И всё-таки она регулярно появлялась в кабинете начальника секретно-оперативного отдела, рассказывала обо всем, вплоть до того, что Феликс Вольский объяснялся ей в любви и предлагал «перебросить» за границу.
— Рано еще! — приказал начальник. — Веди игру дальше. Заставь его раскрыть все карты. Может быть… ну, ты это знаешь как сделать! Можешь намекнуть, что и сама готова вступить в «конспирацию».
Она опять и опять встречалась с Вольским и, наконец, поняла, что дальше играть уже не может.
Не может, и всё! Была ли она до конца искренней в этом «не может?» Решение «не может» сложилось неожиданно, в тот момент, когда она, в пустом фойе драматического театра, стояла перед громадным зеркалом и в нем рассматривала самое себя.
В зеркале она увидела Татьяну, по-настоящему полюбившую этого чужого ей «краскома» Феликса Вольского.
«Переиграв» свою роль, изменив сама себе — она в один день сказала о себе всю правду, предупредив Вольского, что ровно в три часа ночи в его комнату явятся чекисты.
— Всё, — сухими губами прошептала Сонька, — исчезайте. Завтра — будет поздно.
— Татьяна! Я не верю, Татьяна…
— Татьяны больше нет. Я — Сонька! Всегда была Сонькой.
Ничего больше не сказав, она повернулась и ушла. Двигалась она медленно, но когда скрылась за углом, Вольскому показалось, что его жизнь стала пустой и безнадежной. Так рушатся и гибнут яркие сны, и на человека с открытыми глазами наваливается бесконечность ночи.
Вольский оглянулся и впрямь увидел себя стоящим в темноте. Темнота помогла восстановить действительность. Действительность родила благоразумную мысль о том, что с этой самой минуты он обязан действовать иначе, отступить, уклониться куда-то в сторону.
Это не была трусость. Это было ясное сознание ответственности не за себя, за других, за полковника Вадима Лукашевича, за всех тех, с кем он был связан.
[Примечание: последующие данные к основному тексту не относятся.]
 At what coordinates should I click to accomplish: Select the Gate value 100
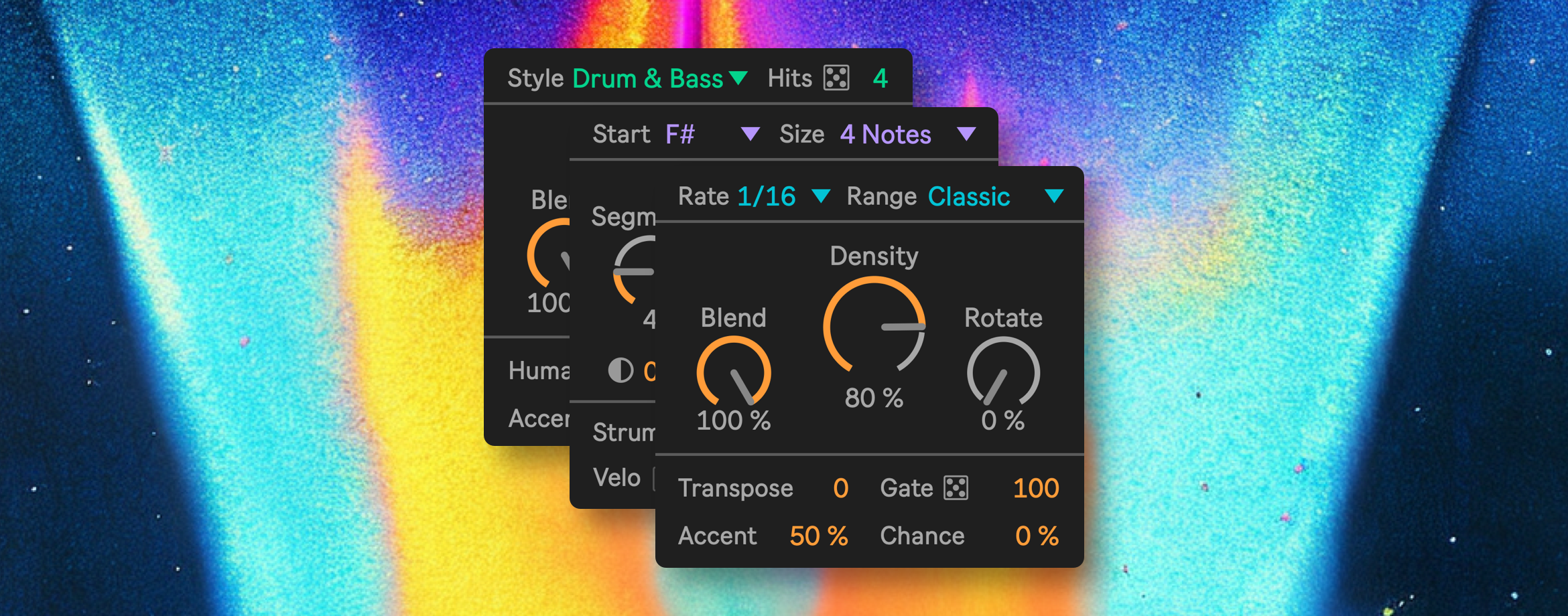[1035, 489]
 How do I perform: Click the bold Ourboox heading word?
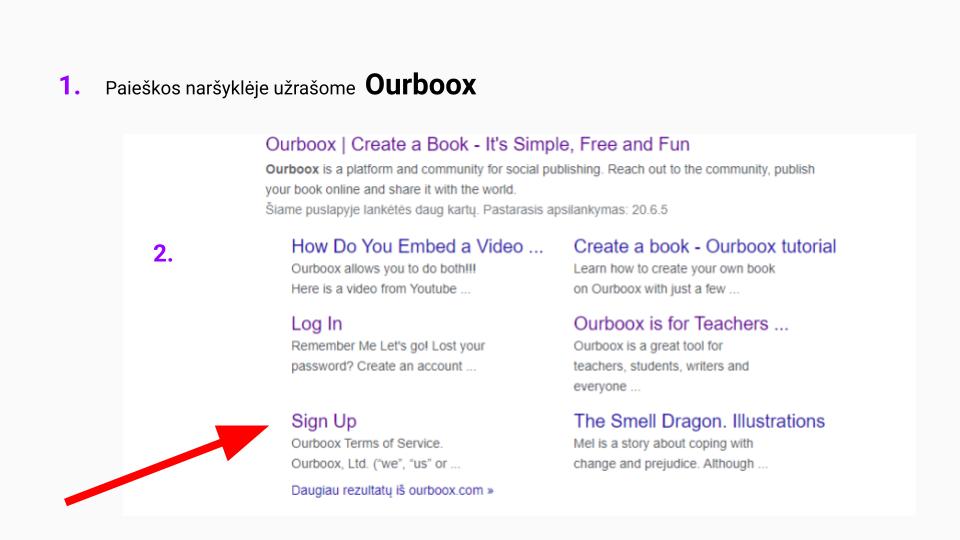(420, 85)
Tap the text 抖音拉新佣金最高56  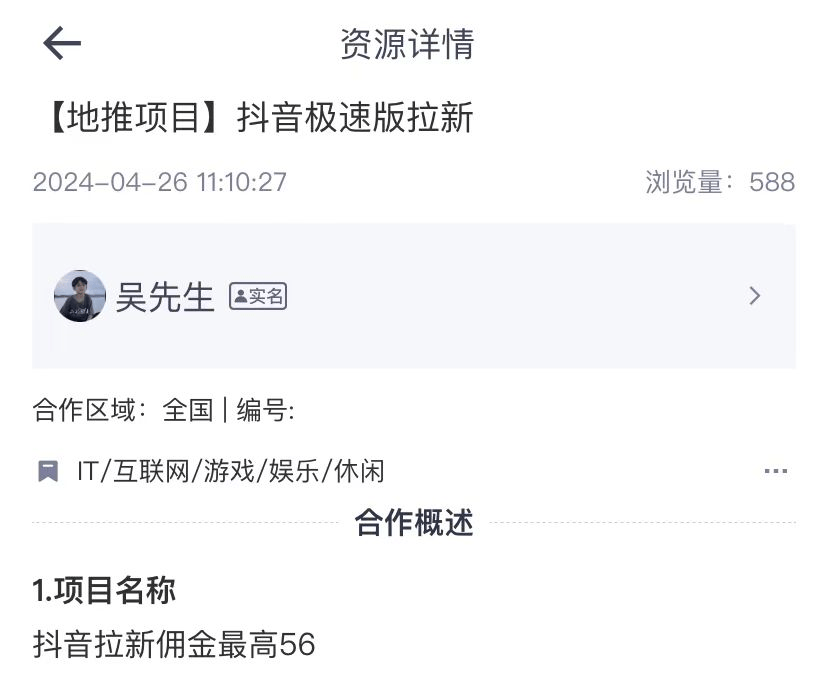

Он уже шагал по Прорезной улице, но вдруг остановился и после короткого размышления свернул влево. Он направлялся к себе, на Фундуклеевскую, вряд ли соображая, что делает это из желания спасти чувство к Татьяне.
Поднявшись в свою комнату на втором этаже, Вольский стал прислушиваться. Всё было по-обычному. Этому он не удивился, вспомнив, что «то» должно произойти позже, в три часа ночи.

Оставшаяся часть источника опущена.